В своих полузанятиях Григорий Михайлович играл нами, как кошка — мышью. То полуиздохнет «будущий математик», то лежит, задравши лапки кверху. Написание греческих букв было для большинства (получивших полуобразование в сельских школах) непреодолимой трудностью. Как запомнить, что у буквы «кси» два животика, а у «дзета» — один? «Наши греки» — говорил про них Григорий Михайлович. Впрочем, в разношерстом и многообразном студенческом стаде было трудно выделить будущих настоящих математиков, а ведь такие были. Исидор Натансон, Дмитрий Фаддеев, да еще целый ряд других должны быть благодарны Университету 20-х годов, давшему им хоть и несистематическое, но разнообразное образование. Современному студенчеству я могу поставить в вину их незаинтересованность в предмете обучения, их формализм, пристрастие к затверженным формулировкам. В нашей — 20-х годов, — системе образования меня поражала свобода. Та, которой так не хватает сегодняшнему студенчеству. Эта студенческая вольность, полученная в самом начале обучения, всегда висела надо мной этакой «приманкой вольности»… Мы были голодны, но вольны в самом широком смысле слова. Психология современного студенчества кажется мне рабской…

Напомню — дело было в начале 20-х годов, в стране недавно произошла Революция, и, несмотря на сопротивление «белогвардейской профессуры» кое-что менялось. С одним из представителей «красной профессуры» нам пришлось встретиться лицом к лицу. Это был «профессор» по фамилии Лейферт. Ему было поручено читать у нас раздел математики, называемый «интегралами».

Естественно, мы все собрались на первую лекцию. Лейферт, среднего роста, полноватый субъект. Явившись первый раз в нашу аудиторию, он сказал: «Довольно, товарищи! Я вам буду читать курс красных интегралов».

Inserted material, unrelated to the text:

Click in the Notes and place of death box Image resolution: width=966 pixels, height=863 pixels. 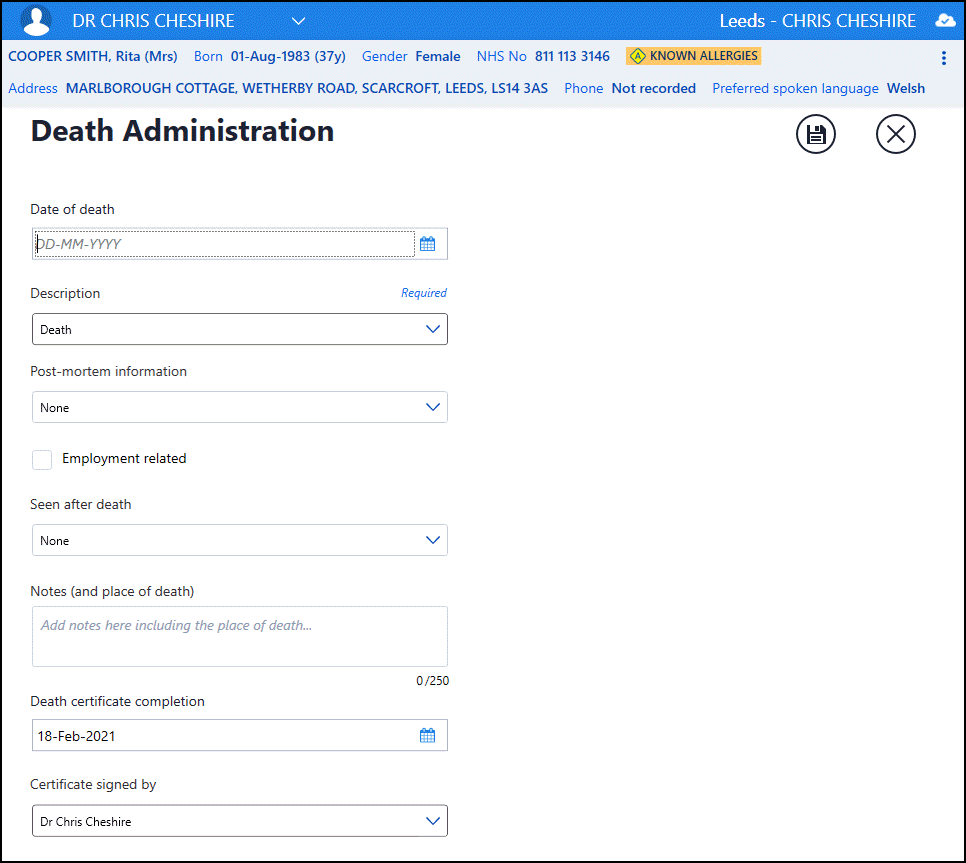[239, 637]
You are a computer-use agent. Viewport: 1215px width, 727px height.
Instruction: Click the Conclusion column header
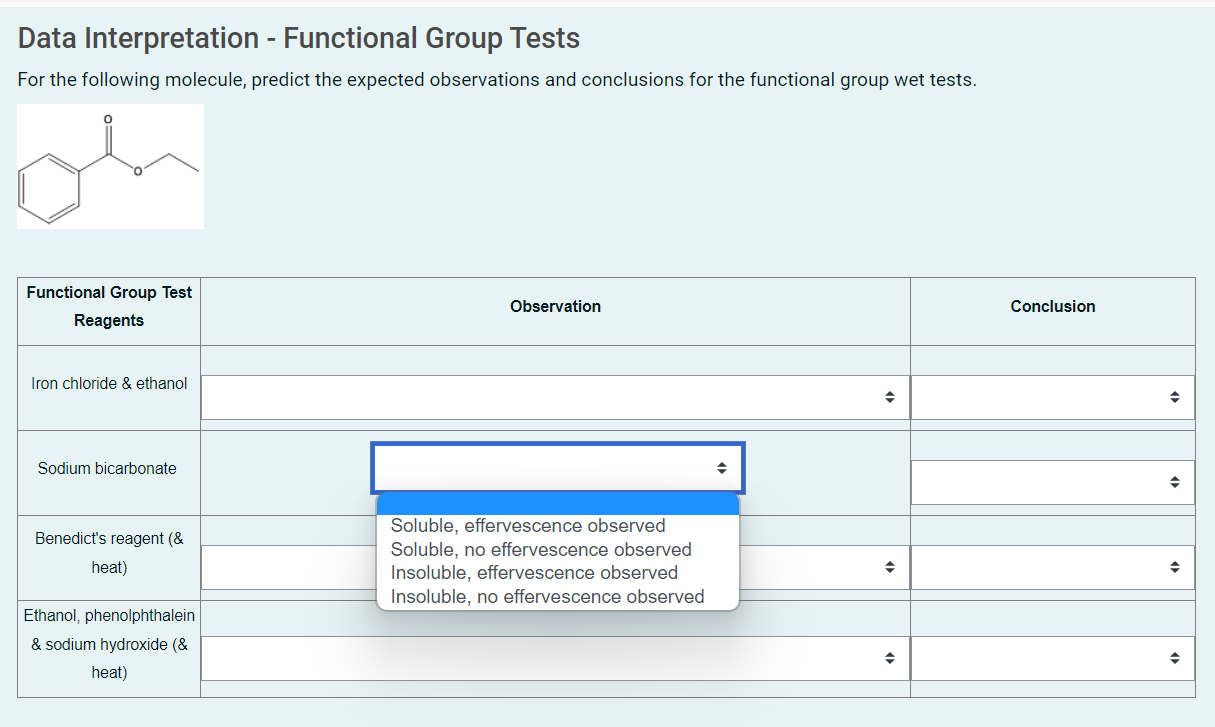coord(1052,306)
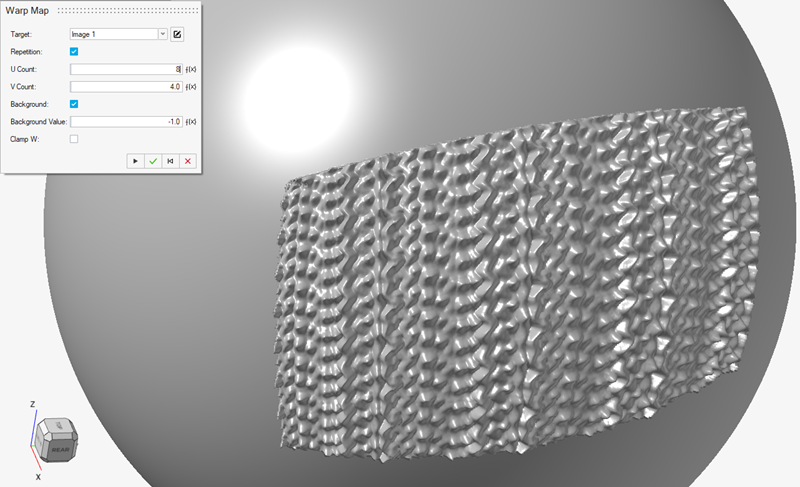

В зале засмеялись. «Ничего тут смешного лет! — закричал Лейферт. — Интегралы, как и другие веши, бывают „красные“ и „не-красные“. Я вам буду читать ярко-красные интегралы. Забудьте все, чему вас учили до сих пор. Все вопросы мы будем решать не доказательствами, а голосованием. А единственная книга, которая вам будет нужна — это справочник Хютте[2] для инженеров (была тогда такая универсальная книга, содержавшая все математические формулы, разумеется, без доказательств)». Читая свои лекции, Лейферт не выпускал из рук справочника Хютте. Оттуда он брал формулы. А кроме формул, вставлял еще собственные «философские» размышления, вроде, например, такого:

Единица — это число буржуазное (палец кверху; «один царь, один!»). «Два» объявлялось числом «переходным» («единство противоположностей»), а вот три — это было число «пролетарское», ибо «трое — это уже коллектив!». Выписывал из справочника Хютте то одну формулу, то другую. Выписав, он кричал: «А ну-ка, товарищи, голоснем! Кто за то, что эта формула верна? Поднимите руку! Кто против? Ничтожное меньшинство. Кто воздержался? Еще меньше! Итак, большинством голосов формула утверждена. Запишите ее в своих тетрадях!»